These produce input a page can't distinguish from a human's, so they drive React/Slate editors and submit composers that synthetic clicks/typing can't. Workflow: click the field to focus it → real_clear / real_type / real_key "Enter".

Safety guard: OS keystrokes go to the foreground window, so before sending anything these tools bring Floorp to the foreground and verify it — if Floorp isn't running or can't be focused, they abort without typing a single key, so input can never leak into another app.

Real OS mouse (Windows) — genuine isTrusted clicks at screen coordinates:

Tool	What it does
window_bounds	Floorp's window rectangle in screen pixels (to compute targets).
move_cursor	Move the real OS cursor to a screen pixel inside Floorp.
real_click	Real OS click (left/right, single/double) at a screen pixel inside Floorp.

Double guard: the click is sent only when Floorp is verified foreground and the point lies inside Floorp's window rect — a stray coordinate is refused, so a click can never land in another app/window. Coordinates are screen pixels (note display scaling/DPI when mapping from a screenshot).

More interaction & queries

Tool	What it does
hover / double_click / right_click	Mouse gestures on an element (selector or ref).
select_option	Choose an option in a <select>.
set_checked	Check/uncheck a checkbox or radio.
submit_form	Submit a form.
upload_file	Sensitive. Set a file <input> by absolute path — restrict with GECKO_MCP_ALLOW_UPLOAD_DIRS.
get_attribute	Read an element attribute (href, value, …).
get_article	Readability-extracted main article as Markdown.
get_cookies	Sensitive. Cookies visible to the page — values redacted unless includeValues: true.
wait_for_network_idle	Wait for network activity to settle.
list_workspaces / switch_workspace	Floorp workspaces (where supported).

Security

Understand the threat model before enabling this. Two risks dominate:

1. Floorp's automation API has no authentication by default. While floorp.mcp.enabled is on, any local process can drive your logged-in browser via 127.0.0.1:58261 — not just this server. There is also no Origin check, so hostile web pages may attempt CSRF/DNS-rebinding tricks against it. Mitigations:
   • Turn floorp.mcp.enabled off when you're not using automation.
   • Set the GECKO_MCP_TOKEN environment variable — this server then sends it as a Bearer token on every request (effective on Floorp builds that enforce a token; harmless otherwise).
2. Prompt injection ("lethal trifecta"). The assistant reads untrusted page content and can act on your authenticated sessions (click, type, submit, navigate, real OS input). A malicious page could try to instruct the assistant to act against you. Treat everything read from a page as untrusted; don't run automation unattended on sites you don't trust.
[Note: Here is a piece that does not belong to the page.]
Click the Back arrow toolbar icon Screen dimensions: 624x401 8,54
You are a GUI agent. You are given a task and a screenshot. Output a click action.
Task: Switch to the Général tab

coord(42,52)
Hardening built into this server:

• OS keyboard/mouse is locked by default (least privilege): the only tools that can act outside the browser refuse to run until you explicitly unlock them (enable_os_input tool, or GECKO_MCP_ENABLE_OS_INPUT=1). By default gecko-mcp can only automate the browser, never your wider machine.
• Real OS input is double-guarded: keys/clicks are sent only after verifying Floorp is the foreground window, and mouse clicks must land inside Floorp's window rectangle — otherwise it aborts without sending anything. PowerShell payloads are passed base64-encoded via process-private environment variables (no shell interpolation, no temp script files on disk).
• URL scheme + host allowlist: open_tab/navigate_tab accept only http(s) (and about:blank) by default, and refuse loopback/private hosts (127.0.0.1, localhost, 10/8, 172.16/12, 192.168/16, 169.254/16, IPv6 ULA/link-local). This stops a prompt-injected agent from pivoting the browser onto Floorp's own API or your LAN and reading the response back. Lift with GECKO_MCP_ALLOW_PRIVILEGED_URLS=1. Optionally pin navigation to a domain allowlist with GECKO_MCP_ALLOW_DOMAINS.
• Cookie values are redacted by default in get_cookies; raw values require an explicit includeValues: true.
• get_value can read secrets: browsers let same-origin JS read password fields, so this tool can return a typed password. It's flagged SENSITIVE — use it only on fields the user asked about, never to harvest credentials.
• Upload allowlist: set GECKO_MCP_ALLOW_UPLOAD_DIRS (;-separated directories) to confine upload_file. Paths are canonicalised with realpath (symlinks resolved) and checked so .., a symlink, a same-prefix sibling directory, or a UNC path can't escape the allowed folders.
• find skips hidden elements (inline display:none/visibility:hidden, hidden, type=hidden, aria-hidden) so a page can't lure the agent into clicking an invisible button via text search.
• Input bounds: numeric/text tool parameters are range- and length-capped (coordinates, timeouts, maxChars, find limit, typed text, form fields) to prevent resource-exhaustion / crash inputs.
• Truncated API errors & validated port: Floorp error bodies are truncated before reaching the model; GECKO_MCP_PORT is validated as 1–65535.
• Tool annotations for human-in-the-loop: every tool carries MCP hints (readOnlyHint/destructiveHint/…) so your client can auto-run read-only tools and confirm destructive ones (close_tab, navigate_tab, submit_form, upload_file). A server can't show prompts itself — approval is the client's job — so this is how gecko-mcp tells the client what's safe vs consequential.
• No evaluate tool: arbitrary page-JS execution is deliberately not exposed.

What is not defended (inherent / Floorp-side): a malicious local process can still read or impersonate the unauthenticated loopback API (plaintext, no TLS), and prompt injection from a page you choose to automate can still drive legitimate actions on that page. Disable floorp.mcp.enabled when idle and don't automate untrusted sites unattended.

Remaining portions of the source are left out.